━━━━━ Records shown ━━━━━

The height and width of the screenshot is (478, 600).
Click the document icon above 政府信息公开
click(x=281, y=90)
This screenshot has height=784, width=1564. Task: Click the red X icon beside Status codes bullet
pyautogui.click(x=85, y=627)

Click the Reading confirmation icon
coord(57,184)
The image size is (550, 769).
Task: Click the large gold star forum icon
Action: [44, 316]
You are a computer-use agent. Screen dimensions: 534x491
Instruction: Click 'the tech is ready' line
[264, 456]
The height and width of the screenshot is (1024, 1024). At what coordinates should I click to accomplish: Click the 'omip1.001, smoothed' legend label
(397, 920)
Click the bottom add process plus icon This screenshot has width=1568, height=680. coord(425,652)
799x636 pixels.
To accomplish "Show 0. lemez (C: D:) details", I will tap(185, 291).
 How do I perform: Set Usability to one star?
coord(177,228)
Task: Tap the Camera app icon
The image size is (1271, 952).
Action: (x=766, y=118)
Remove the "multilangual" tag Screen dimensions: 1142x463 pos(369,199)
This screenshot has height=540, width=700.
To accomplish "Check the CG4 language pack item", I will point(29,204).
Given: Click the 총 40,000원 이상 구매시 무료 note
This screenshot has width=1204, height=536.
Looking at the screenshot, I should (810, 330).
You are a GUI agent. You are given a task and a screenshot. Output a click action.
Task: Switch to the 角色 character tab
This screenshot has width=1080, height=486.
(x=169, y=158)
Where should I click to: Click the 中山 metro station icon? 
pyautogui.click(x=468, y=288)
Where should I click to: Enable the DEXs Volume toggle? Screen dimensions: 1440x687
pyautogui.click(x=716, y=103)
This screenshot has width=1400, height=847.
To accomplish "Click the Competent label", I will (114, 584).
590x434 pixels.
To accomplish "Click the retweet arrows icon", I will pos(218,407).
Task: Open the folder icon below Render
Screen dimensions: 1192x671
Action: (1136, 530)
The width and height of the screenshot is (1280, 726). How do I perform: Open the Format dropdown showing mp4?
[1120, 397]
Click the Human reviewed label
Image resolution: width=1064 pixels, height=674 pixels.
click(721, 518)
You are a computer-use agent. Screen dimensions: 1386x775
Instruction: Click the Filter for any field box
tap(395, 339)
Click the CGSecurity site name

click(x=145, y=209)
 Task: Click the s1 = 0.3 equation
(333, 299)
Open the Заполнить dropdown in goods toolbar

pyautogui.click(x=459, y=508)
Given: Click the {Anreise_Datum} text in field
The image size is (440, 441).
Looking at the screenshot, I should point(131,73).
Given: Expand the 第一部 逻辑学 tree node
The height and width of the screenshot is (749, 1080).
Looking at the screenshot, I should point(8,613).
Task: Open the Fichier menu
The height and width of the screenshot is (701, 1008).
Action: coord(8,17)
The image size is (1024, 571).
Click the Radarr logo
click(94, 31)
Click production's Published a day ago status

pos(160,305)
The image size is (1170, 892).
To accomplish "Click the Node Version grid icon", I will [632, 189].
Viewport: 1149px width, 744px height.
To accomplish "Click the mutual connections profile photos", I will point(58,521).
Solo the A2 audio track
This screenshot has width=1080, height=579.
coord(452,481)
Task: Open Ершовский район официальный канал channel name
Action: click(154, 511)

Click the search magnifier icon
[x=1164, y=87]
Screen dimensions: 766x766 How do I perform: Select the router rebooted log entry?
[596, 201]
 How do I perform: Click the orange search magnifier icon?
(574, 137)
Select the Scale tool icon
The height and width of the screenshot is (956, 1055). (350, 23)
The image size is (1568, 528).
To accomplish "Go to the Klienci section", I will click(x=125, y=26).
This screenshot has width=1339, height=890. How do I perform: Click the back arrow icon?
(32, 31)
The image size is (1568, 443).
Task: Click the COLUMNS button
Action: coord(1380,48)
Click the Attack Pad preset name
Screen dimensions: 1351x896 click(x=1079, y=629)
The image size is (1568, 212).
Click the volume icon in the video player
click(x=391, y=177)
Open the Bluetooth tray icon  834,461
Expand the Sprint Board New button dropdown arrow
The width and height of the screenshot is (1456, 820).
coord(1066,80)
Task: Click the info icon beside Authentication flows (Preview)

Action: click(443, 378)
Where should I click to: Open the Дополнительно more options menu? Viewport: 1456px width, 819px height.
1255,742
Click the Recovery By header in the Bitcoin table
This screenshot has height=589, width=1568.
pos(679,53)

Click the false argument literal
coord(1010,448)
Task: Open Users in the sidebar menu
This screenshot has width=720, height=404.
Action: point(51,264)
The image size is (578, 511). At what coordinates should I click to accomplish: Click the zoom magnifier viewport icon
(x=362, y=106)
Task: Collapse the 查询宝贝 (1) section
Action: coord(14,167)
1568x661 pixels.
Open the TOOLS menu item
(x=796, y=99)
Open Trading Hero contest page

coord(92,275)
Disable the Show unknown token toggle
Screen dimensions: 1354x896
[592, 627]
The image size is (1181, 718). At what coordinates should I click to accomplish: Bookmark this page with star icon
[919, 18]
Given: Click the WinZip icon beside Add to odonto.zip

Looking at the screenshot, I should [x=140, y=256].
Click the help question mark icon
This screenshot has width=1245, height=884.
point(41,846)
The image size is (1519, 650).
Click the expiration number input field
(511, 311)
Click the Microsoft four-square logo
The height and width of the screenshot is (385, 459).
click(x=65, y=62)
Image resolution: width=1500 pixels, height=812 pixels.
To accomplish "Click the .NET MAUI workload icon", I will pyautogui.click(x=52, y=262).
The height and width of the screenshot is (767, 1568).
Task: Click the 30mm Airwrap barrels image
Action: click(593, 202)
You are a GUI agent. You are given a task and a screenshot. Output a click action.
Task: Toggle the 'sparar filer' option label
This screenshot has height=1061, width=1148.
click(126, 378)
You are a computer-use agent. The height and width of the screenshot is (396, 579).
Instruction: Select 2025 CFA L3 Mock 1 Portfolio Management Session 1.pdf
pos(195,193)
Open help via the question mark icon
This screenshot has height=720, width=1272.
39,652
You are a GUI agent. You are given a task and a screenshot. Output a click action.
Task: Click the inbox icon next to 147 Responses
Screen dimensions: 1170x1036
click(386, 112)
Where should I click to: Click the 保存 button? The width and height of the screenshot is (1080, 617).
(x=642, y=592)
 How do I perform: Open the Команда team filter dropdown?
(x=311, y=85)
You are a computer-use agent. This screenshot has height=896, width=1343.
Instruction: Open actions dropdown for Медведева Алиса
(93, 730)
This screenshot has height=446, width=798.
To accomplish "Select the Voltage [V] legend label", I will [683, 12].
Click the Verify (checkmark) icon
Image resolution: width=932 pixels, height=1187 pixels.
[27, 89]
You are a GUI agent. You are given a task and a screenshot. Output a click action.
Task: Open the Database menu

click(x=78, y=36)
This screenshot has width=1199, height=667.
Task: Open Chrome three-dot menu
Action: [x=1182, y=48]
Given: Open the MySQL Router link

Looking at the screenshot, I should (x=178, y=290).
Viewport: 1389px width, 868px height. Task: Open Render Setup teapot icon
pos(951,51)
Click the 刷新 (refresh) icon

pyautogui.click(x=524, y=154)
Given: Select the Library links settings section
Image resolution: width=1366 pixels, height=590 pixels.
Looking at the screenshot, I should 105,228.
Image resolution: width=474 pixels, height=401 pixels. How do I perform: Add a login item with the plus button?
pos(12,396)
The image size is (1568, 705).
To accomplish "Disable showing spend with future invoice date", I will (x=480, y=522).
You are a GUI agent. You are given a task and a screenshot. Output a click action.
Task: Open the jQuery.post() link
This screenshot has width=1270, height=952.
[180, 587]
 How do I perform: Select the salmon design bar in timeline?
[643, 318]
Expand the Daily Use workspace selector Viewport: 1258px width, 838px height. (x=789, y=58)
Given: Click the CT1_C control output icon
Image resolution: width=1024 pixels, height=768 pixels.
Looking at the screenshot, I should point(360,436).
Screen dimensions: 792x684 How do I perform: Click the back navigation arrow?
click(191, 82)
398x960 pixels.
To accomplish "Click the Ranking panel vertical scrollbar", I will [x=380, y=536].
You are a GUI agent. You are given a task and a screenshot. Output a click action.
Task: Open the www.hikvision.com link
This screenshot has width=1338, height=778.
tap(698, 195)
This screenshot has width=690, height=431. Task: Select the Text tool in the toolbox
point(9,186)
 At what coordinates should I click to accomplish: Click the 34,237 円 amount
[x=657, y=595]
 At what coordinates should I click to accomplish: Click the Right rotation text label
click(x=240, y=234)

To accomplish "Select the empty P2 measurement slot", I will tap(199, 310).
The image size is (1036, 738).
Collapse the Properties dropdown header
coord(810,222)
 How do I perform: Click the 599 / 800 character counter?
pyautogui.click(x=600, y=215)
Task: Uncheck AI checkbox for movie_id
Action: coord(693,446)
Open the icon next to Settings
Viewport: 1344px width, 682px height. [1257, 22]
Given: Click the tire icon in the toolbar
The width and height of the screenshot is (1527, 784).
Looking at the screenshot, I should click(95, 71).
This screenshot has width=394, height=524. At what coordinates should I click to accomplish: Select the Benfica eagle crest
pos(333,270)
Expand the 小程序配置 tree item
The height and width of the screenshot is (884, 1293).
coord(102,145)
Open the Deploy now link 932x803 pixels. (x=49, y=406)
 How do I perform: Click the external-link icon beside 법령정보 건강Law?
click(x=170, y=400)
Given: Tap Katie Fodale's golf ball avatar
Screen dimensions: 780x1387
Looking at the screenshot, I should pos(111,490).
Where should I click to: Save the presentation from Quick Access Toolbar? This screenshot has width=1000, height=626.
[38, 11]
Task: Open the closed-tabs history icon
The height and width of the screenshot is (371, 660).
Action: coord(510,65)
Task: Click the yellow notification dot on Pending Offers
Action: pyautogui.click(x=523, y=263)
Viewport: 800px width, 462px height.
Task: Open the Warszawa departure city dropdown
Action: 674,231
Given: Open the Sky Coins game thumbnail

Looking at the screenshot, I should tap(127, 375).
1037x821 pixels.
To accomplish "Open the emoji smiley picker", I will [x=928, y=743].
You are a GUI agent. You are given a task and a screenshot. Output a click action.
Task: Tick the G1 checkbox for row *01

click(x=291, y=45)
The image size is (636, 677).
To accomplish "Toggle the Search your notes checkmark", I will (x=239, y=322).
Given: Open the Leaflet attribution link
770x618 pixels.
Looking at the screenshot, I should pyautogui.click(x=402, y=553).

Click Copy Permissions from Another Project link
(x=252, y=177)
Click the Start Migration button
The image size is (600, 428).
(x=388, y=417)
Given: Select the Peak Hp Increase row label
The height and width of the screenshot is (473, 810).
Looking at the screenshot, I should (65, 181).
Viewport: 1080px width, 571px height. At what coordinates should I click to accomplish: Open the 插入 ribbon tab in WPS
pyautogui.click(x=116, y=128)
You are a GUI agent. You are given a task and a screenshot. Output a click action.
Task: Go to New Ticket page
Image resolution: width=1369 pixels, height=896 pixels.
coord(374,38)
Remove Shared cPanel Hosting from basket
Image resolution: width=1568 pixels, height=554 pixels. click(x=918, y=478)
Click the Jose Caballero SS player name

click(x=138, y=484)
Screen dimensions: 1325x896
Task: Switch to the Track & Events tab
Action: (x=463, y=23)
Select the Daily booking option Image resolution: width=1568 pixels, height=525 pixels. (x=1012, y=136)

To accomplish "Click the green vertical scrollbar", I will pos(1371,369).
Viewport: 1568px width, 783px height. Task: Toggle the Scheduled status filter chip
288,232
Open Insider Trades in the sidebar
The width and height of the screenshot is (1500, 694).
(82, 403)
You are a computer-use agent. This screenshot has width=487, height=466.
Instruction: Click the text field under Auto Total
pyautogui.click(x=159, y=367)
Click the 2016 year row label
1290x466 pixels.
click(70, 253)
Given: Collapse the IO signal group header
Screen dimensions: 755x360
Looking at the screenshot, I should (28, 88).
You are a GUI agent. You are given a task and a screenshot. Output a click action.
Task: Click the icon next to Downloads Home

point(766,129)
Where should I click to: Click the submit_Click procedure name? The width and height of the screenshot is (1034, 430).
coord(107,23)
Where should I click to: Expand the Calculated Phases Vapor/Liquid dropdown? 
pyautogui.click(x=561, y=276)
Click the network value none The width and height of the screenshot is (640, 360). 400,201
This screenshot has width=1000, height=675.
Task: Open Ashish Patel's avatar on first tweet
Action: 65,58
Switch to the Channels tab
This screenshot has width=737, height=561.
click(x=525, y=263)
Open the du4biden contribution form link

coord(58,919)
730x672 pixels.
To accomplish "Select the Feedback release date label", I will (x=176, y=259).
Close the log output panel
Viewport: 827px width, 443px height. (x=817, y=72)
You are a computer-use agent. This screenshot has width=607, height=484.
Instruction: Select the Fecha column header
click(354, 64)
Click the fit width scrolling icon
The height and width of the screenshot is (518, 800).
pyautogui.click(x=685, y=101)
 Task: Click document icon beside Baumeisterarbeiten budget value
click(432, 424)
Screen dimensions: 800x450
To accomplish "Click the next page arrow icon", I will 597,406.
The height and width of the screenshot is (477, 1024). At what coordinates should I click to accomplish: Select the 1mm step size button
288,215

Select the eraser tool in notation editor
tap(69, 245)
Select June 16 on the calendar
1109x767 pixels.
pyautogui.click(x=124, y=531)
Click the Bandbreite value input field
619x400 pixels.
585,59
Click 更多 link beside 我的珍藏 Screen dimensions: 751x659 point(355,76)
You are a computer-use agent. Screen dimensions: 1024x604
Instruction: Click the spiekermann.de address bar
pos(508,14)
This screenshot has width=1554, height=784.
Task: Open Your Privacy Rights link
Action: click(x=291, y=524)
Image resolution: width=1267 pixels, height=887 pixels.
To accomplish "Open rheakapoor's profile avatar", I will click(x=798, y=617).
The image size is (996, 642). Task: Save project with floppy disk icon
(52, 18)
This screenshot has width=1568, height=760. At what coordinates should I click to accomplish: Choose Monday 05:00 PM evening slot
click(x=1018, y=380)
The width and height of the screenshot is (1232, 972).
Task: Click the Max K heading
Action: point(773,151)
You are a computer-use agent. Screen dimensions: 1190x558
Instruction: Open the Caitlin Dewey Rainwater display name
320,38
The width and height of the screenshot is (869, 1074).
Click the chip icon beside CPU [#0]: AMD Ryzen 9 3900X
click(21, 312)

━━━━━

Beginning with the line that has "Image resolution: width=1366" and ending with the line that has "Given: Click the CT1_C control output icon", set down the lines above exactly and include no others.

Image resolution: width=1366 pixels, height=590 pixels.
Looking at the screenshot, I should 105,228.
Image resolution: width=474 pixels, height=401 pixels. How do I perform: Add a login item with the plus button?
pos(12,396)
The image size is (1568, 705).
To accomplish "Disable showing spend with future invoice date", I will (x=480, y=522).
You are a GUI agent. You are given a task and a screenshot. Output a click action.
Task: Open the jQuery.post() link
This screenshot has width=1270, height=952.
[180, 587]
 How do I perform: Select the salmon design bar in timeline?
[643, 318]
Expand the Daily Use workspace selector Viewport: 1258px width, 838px height. (x=789, y=58)
Given: Click the CT1_C control output icon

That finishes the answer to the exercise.